Asia Science World

South Korean Author Han Kang Wins 2024 Nobel Prize in Literature

South Korean Author Han Kang Wins 2024 Nobel Prize in Literature
  • Published October 10, 2024

South Korean author Han Kang has been awarded the 2024 Nobel Prize in Literature “for her intense poetic prose that confronts historical traumas and exposes the fragility of human life,” Al Jazeera reports, citing Mats Malm, permanent secretary of the Swedish Academy’s Nobel Committee.

Han, 53, becomes the first South Korean writer to receive the prestigious award. She was “having an ordinary day, having just finished supper with her son” when the news was delivered to her over the phone, said Malm.

Nobel committee chairman Anders Olsson praised Han for her “physical empathy for the vulnerable, often female lives” of her characters. He described her work as “confronting historical traumas and in each of her works exposing the fragility of human life.”

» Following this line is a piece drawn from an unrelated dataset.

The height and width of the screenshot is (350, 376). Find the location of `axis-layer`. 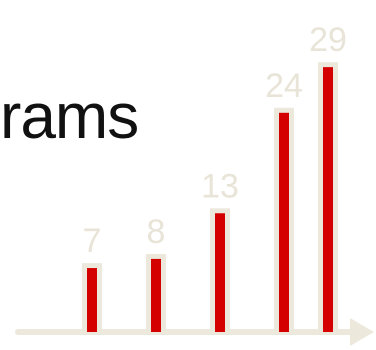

The literature prize, which carries a cash award of 11 million Swedish kronor ($1 million), has long been dominated by men. Han is only the 18th woman to win the award, the last being Annie Ernaux of France in 2022.

Han, born in 1970 in Gwangju, South Korea, began her literary career in 1993 with several poems published in the magazine Literature and Society. Her prose debut came in 1995 with the short story collection Love of Yeosu.

Her international breakthrough came in 2007 with the novel The Vegetarian, a disturbing tale of a woman whose decision to abstain from meat leads to devastating consequences.

Han further explored the themes of trauma and violence in her 2014 novel Human Acts, set in her hometown of Gwangju. The novel gives voice to victims of the 1980 Gwangju Massacre, a brutal crackdown by the South Korean military.

The Nobel Committee described Han’s work as characterized by “a double exposure of pain, a correspondence between mental and physical torment with close connections to Eastern thinking.” This is exemplified in her 2013 novel Convalescence, which explores a painful relationship between a main character and her dead sister, intertwined with the theme of a leg ulcer that refuses to heal.

Han will receive the prize, including a medal, on December 10.